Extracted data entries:

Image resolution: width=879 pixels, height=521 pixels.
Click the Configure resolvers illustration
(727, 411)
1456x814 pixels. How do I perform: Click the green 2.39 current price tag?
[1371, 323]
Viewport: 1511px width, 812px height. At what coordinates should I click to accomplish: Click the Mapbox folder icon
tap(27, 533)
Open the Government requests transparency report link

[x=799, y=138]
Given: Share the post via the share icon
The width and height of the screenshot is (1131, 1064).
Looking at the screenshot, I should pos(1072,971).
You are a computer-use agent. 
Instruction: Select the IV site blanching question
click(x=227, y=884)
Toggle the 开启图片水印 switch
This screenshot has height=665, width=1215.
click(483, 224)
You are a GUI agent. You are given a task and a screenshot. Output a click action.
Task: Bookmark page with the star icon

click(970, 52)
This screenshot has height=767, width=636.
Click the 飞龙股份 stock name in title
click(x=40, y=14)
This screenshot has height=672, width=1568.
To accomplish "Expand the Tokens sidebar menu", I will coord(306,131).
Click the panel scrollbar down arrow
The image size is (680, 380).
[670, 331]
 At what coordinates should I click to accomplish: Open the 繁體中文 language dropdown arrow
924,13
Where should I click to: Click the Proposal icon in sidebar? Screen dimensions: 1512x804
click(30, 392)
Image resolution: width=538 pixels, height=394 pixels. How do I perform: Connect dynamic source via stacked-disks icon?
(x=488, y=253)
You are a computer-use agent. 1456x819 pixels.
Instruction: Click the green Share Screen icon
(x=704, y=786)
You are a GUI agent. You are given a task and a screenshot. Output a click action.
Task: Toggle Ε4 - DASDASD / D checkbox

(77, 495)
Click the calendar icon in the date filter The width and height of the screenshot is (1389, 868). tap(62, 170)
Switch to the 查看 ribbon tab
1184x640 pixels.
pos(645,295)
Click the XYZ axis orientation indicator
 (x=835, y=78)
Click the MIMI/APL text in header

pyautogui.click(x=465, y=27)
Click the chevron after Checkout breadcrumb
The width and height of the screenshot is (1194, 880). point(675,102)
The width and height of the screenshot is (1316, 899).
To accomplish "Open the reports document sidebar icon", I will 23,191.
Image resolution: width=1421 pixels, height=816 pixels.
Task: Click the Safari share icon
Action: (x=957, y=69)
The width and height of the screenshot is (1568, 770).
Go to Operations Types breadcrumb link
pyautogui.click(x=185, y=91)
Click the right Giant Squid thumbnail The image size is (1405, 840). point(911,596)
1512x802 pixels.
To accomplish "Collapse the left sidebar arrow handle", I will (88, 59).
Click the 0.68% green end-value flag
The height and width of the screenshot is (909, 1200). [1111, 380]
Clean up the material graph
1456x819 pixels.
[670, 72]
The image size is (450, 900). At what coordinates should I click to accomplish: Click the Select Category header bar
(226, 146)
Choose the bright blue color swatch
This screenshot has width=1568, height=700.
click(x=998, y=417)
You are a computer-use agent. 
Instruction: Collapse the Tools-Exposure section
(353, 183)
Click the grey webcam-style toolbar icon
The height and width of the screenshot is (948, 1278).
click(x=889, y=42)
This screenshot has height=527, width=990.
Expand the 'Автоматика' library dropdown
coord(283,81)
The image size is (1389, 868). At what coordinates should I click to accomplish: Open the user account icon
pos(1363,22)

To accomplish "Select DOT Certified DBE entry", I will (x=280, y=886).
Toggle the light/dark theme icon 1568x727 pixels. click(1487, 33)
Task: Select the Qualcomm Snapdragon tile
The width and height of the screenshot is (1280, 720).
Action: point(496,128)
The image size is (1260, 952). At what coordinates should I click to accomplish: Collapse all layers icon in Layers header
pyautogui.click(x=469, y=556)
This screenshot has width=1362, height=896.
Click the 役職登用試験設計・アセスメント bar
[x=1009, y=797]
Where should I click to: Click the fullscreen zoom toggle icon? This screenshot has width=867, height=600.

### [Exercise goal]
Reproduce all of the records above line for line, without any alteration.

### [Task solution]
Image resolution: width=879 pixels, height=521 pixels.
Click the Configure resolvers illustration
(727, 411)
1456x814 pixels. How do I perform: Click the green 2.39 current price tag?
[1371, 323]
Viewport: 1511px width, 812px height. At what coordinates should I click to accomplish: Click the Mapbox folder icon
tap(27, 533)
Open the Government requests transparency report link

[x=799, y=138]
Given: Share the post via the share icon
The width and height of the screenshot is (1131, 1064).
Looking at the screenshot, I should pos(1072,971).
You are a computer-use agent. 
Instruction: Select the IV site blanching question
click(x=227, y=884)
Toggle the 开启图片水印 switch
This screenshot has height=665, width=1215.
click(483, 224)
You are a GUI agent. You are given a task and a screenshot. Output a click action.
Task: Bookmark page with the star icon

click(970, 52)
This screenshot has height=767, width=636.
Click the 飞龙股份 stock name in title
click(x=40, y=14)
This screenshot has height=672, width=1568.
To accomplish "Expand the Tokens sidebar menu", I will coord(306,131).
Click the panel scrollbar down arrow
The image size is (680, 380).
[670, 331]
 At what coordinates should I click to accomplish: Open the 繁體中文 language dropdown arrow
924,13
Where should I click to: Click the Proposal icon in sidebar? Screen dimensions: 1512x804
click(30, 392)
Image resolution: width=538 pixels, height=394 pixels. How do I perform: Connect dynamic source via stacked-disks icon?
(x=488, y=253)
You are a computer-use agent. 1456x819 pixels.
Instruction: Click the green Share Screen icon
(x=704, y=786)
You are a GUI agent. You are given a task and a screenshot. Output a click action.
Task: Toggle Ε4 - DASDASD / D checkbox

(77, 495)
Click the calendar icon in the date filter The width and height of the screenshot is (1389, 868). tap(62, 170)
Switch to the 查看 ribbon tab
1184x640 pixels.
pos(645,295)
Click the XYZ axis orientation indicator
 (x=835, y=78)
Click the MIMI/APL text in header

pyautogui.click(x=465, y=27)
Click the chevron after Checkout breadcrumb
The width and height of the screenshot is (1194, 880). point(675,102)
The width and height of the screenshot is (1316, 899).
To accomplish "Open the reports document sidebar icon", I will 23,191.
Image resolution: width=1421 pixels, height=816 pixels.
Task: Click the Safari share icon
Action: (x=957, y=69)
The width and height of the screenshot is (1568, 770).
Go to Operations Types breadcrumb link
pyautogui.click(x=185, y=91)
Click the right Giant Squid thumbnail The image size is (1405, 840). point(911,596)
1512x802 pixels.
To accomplish "Collapse the left sidebar arrow handle", I will (88, 59).
Click the 0.68% green end-value flag
The height and width of the screenshot is (909, 1200). [1111, 380]
Clean up the material graph
1456x819 pixels.
[670, 72]
The image size is (450, 900). At what coordinates should I click to accomplish: Click the Select Category header bar
(226, 146)
Choose the bright blue color swatch
This screenshot has width=1568, height=700.
click(x=998, y=417)
You are a computer-use agent. 
Instruction: Collapse the Tools-Exposure section
(353, 183)
Click the grey webcam-style toolbar icon
The height and width of the screenshot is (948, 1278).
click(x=889, y=42)
This screenshot has height=527, width=990.
Expand the 'Автоматика' library dropdown
coord(283,81)
The image size is (1389, 868). At what coordinates should I click to accomplish: Open the user account icon
pos(1363,22)

To accomplish "Select DOT Certified DBE entry", I will (x=280, y=886).
Toggle the light/dark theme icon 1568x727 pixels. click(1487, 33)
Task: Select the Qualcomm Snapdragon tile
The width and height of the screenshot is (1280, 720).
Action: point(496,128)
The image size is (1260, 952). At what coordinates should I click to accomplish: Collapse all layers icon in Layers header
pyautogui.click(x=469, y=556)
This screenshot has width=1362, height=896.
Click the 役職登用試験設計・アセスメント bar
[x=1009, y=797]
Where should I click to: Click the fullscreen zoom toggle icon? This screenshot has width=867, height=600.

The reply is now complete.